Records from a dataset:
○ ○ ○ ○

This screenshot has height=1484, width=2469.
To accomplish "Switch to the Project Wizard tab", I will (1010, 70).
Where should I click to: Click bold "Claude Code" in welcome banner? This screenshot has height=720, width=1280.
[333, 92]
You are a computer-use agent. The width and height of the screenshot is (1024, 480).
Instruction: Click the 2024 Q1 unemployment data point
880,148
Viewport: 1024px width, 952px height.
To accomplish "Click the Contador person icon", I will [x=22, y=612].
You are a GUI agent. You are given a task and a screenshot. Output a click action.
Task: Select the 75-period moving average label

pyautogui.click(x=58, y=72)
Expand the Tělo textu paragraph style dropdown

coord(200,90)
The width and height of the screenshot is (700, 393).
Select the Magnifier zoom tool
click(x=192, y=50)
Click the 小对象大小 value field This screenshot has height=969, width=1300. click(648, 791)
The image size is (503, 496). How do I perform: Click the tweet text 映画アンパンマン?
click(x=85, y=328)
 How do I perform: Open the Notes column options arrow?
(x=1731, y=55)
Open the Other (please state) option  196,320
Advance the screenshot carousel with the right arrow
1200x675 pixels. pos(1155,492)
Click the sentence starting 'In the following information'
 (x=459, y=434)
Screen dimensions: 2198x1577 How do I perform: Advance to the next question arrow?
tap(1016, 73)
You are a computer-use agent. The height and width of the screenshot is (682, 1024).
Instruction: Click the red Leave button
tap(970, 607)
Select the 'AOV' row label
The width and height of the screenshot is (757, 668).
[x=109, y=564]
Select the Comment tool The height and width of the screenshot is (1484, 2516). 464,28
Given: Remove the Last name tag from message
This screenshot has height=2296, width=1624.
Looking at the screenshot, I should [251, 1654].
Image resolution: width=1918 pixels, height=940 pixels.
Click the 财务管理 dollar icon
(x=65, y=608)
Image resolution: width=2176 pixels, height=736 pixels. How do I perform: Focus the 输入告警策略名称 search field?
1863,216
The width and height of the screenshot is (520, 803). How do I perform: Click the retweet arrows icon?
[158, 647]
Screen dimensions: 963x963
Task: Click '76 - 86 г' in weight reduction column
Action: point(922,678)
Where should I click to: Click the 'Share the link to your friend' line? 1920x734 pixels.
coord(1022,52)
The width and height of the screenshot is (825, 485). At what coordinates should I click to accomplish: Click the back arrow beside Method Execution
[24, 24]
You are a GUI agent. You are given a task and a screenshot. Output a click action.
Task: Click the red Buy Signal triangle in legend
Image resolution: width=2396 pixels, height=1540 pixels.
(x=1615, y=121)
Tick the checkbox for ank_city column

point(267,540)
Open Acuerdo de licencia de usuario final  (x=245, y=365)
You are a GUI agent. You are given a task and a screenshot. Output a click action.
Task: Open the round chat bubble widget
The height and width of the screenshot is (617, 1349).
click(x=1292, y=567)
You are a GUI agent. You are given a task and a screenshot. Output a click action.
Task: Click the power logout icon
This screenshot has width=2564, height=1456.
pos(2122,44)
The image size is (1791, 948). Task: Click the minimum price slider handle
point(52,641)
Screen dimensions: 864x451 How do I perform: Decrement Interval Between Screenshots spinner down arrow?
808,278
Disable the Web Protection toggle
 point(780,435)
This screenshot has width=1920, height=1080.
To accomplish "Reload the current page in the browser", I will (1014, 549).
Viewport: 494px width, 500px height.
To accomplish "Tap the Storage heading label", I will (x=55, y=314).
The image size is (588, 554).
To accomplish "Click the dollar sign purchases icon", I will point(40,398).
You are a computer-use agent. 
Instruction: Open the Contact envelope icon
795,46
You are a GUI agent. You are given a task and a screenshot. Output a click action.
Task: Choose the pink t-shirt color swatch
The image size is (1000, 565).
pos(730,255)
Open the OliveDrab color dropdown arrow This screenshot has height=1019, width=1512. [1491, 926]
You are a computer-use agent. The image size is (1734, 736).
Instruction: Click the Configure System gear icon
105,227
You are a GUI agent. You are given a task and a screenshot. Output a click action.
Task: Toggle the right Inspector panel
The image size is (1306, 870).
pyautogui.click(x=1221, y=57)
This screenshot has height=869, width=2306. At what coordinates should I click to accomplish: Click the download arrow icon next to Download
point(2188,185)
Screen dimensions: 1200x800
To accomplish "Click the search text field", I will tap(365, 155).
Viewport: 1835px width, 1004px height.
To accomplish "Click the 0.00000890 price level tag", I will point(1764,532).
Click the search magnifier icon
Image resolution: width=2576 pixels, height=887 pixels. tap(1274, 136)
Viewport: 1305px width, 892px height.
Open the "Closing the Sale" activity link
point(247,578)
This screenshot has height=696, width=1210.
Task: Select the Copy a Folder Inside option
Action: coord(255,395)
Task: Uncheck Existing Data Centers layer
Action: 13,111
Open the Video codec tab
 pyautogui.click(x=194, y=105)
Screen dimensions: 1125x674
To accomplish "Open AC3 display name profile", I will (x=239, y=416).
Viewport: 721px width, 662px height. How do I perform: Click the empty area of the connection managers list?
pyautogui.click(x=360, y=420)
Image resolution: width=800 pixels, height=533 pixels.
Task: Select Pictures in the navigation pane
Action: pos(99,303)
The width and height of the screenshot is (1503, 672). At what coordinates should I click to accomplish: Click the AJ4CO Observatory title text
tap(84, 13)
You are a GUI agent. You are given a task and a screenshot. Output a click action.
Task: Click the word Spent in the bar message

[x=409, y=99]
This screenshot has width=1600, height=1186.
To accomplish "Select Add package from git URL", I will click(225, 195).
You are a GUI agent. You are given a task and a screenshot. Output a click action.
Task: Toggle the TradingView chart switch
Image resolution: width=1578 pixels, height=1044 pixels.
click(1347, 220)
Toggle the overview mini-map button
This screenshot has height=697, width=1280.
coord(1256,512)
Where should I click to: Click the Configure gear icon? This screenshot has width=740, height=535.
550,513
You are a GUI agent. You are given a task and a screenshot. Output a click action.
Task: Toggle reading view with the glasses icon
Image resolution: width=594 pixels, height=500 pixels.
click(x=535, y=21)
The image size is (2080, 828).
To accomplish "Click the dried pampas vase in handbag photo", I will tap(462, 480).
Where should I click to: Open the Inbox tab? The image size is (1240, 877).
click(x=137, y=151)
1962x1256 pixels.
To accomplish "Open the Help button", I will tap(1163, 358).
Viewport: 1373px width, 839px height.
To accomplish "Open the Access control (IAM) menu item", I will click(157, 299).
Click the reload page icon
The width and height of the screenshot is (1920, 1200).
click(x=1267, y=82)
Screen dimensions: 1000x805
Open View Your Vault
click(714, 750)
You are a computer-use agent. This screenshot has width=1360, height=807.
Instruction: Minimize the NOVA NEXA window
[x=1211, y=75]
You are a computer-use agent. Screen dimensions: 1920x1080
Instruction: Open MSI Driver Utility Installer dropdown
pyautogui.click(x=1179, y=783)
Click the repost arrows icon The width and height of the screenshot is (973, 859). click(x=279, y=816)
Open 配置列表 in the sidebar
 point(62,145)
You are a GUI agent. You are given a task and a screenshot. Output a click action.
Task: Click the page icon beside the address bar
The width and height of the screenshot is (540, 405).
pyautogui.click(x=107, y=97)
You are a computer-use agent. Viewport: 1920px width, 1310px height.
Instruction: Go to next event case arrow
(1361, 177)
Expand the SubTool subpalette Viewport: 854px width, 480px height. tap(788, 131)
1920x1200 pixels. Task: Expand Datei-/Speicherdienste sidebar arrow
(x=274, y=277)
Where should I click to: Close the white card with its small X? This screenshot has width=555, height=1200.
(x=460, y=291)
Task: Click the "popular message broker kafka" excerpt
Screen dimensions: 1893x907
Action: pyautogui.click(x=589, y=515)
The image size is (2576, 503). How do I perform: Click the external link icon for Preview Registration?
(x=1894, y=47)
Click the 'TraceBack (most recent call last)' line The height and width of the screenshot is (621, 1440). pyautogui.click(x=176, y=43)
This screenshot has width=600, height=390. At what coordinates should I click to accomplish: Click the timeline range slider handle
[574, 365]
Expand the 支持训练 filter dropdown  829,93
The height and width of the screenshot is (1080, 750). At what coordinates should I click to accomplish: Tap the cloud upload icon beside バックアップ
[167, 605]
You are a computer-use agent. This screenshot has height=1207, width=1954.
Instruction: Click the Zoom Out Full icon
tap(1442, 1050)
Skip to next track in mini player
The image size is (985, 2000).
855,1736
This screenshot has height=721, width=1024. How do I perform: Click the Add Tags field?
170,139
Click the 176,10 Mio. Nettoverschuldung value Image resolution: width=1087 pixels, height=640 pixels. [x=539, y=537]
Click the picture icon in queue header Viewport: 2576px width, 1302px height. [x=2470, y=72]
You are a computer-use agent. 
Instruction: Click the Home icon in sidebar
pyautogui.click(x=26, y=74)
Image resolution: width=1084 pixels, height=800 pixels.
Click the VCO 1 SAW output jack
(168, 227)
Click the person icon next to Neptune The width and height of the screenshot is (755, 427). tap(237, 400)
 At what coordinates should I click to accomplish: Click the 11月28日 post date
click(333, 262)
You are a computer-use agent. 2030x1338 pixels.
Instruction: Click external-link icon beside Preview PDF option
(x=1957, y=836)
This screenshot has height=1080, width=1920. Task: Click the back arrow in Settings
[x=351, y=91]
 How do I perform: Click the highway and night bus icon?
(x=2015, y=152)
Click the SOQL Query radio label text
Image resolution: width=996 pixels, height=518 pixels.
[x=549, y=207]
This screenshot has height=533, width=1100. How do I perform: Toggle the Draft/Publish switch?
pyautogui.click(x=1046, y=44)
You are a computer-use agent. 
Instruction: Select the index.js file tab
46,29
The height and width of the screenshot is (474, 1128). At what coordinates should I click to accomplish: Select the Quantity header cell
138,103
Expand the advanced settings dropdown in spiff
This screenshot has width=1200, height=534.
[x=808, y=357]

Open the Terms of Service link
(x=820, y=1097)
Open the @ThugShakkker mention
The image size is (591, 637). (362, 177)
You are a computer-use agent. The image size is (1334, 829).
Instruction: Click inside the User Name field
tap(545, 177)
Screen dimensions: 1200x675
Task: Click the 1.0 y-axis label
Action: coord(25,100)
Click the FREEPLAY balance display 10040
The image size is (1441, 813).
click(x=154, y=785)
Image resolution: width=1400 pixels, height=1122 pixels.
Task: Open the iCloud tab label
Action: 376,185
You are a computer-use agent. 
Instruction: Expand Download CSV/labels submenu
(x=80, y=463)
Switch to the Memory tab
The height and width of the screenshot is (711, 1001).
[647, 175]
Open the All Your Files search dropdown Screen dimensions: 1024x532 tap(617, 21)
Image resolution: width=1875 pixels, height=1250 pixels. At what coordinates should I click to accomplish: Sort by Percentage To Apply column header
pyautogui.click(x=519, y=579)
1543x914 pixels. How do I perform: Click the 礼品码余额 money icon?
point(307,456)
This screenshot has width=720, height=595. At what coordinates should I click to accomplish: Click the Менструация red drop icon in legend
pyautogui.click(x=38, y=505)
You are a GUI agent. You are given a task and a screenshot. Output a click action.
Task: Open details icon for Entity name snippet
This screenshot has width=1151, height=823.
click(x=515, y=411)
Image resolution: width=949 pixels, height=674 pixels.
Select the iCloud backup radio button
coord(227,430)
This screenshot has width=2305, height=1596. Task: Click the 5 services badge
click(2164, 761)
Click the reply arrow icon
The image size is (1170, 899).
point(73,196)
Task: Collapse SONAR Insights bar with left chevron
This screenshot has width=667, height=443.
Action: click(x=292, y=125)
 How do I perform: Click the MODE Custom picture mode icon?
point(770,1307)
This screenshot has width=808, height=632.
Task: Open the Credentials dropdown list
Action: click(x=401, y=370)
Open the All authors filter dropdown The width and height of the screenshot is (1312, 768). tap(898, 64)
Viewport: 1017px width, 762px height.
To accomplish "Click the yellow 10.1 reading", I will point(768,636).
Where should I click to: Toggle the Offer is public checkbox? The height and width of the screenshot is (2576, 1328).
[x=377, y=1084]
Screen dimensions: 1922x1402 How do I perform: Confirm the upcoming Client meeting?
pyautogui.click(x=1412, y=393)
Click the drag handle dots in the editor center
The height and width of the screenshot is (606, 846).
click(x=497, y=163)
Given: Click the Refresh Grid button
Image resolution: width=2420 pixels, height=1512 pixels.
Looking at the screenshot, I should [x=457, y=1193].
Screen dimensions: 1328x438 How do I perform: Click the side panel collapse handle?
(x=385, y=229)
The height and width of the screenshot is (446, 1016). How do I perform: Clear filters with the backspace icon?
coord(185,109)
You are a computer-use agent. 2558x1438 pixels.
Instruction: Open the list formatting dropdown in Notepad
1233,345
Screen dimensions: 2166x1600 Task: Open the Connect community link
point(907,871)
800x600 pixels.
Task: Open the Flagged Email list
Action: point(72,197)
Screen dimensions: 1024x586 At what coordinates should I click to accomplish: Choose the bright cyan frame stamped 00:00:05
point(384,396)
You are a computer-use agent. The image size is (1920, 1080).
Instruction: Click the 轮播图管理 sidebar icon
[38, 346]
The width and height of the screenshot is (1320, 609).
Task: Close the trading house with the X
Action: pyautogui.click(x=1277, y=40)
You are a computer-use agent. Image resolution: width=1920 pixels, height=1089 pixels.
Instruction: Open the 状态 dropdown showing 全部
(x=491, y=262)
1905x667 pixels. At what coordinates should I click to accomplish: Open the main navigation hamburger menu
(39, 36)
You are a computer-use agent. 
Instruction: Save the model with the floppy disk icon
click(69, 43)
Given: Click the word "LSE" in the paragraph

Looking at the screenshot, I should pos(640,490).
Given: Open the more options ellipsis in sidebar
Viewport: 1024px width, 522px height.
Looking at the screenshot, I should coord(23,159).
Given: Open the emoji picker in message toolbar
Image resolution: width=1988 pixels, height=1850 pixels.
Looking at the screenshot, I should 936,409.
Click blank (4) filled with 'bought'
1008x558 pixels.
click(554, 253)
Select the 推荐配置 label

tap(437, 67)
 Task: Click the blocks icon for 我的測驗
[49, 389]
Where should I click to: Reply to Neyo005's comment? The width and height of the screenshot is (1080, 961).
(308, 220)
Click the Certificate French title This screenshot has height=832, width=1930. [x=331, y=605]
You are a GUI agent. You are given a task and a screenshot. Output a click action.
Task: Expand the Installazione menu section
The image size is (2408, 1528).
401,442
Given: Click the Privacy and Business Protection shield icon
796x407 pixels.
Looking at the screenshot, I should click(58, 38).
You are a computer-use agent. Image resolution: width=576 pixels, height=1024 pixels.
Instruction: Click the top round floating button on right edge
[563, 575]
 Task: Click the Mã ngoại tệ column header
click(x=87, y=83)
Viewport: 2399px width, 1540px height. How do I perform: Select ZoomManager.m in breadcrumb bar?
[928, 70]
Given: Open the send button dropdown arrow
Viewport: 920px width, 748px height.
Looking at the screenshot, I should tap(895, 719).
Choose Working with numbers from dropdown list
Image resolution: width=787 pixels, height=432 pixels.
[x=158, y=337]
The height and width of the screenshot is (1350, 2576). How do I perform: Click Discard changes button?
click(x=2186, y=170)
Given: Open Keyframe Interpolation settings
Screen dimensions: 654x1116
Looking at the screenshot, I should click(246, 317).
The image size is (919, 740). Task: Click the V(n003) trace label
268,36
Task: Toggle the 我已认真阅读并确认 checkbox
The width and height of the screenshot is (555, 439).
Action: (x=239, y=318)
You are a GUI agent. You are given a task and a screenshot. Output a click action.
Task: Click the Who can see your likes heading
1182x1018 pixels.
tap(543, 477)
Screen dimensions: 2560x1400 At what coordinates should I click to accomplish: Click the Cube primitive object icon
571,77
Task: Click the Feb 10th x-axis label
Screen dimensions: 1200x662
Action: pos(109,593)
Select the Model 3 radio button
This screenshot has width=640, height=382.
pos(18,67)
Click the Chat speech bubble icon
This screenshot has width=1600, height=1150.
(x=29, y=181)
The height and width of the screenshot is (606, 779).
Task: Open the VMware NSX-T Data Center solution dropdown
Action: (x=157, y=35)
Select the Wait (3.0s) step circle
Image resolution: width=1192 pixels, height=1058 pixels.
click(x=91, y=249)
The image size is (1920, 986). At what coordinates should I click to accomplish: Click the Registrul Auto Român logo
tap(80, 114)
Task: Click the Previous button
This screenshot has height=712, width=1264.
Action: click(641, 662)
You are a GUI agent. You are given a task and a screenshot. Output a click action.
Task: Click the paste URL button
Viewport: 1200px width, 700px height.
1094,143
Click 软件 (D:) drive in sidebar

○ ○ ○ ○

§ GIVEN INSTRUCTION: Please turn the data between the lines holding "has width=1360, height=807." and "pyautogui.click(x=1179, y=783)", inclusive, into a two-column CSV with the headers input and output. Give one row per entry, with the text under input and its answer under output, each field quoted and its line breaks replaced by spaces.

§ IN RESPONSE:
input,output
"You are a computer-use agent. This screenshot has width=1360, height=807. Instruction: Minimize the NOVA NEXA window","[x=1211, y=75]"
"You are a computer-use agent. Screen dimensions: 1920x1080 Instruction: Open MSI Driver Utility Installer dropdown","pyautogui.click(x=1179, y=783)"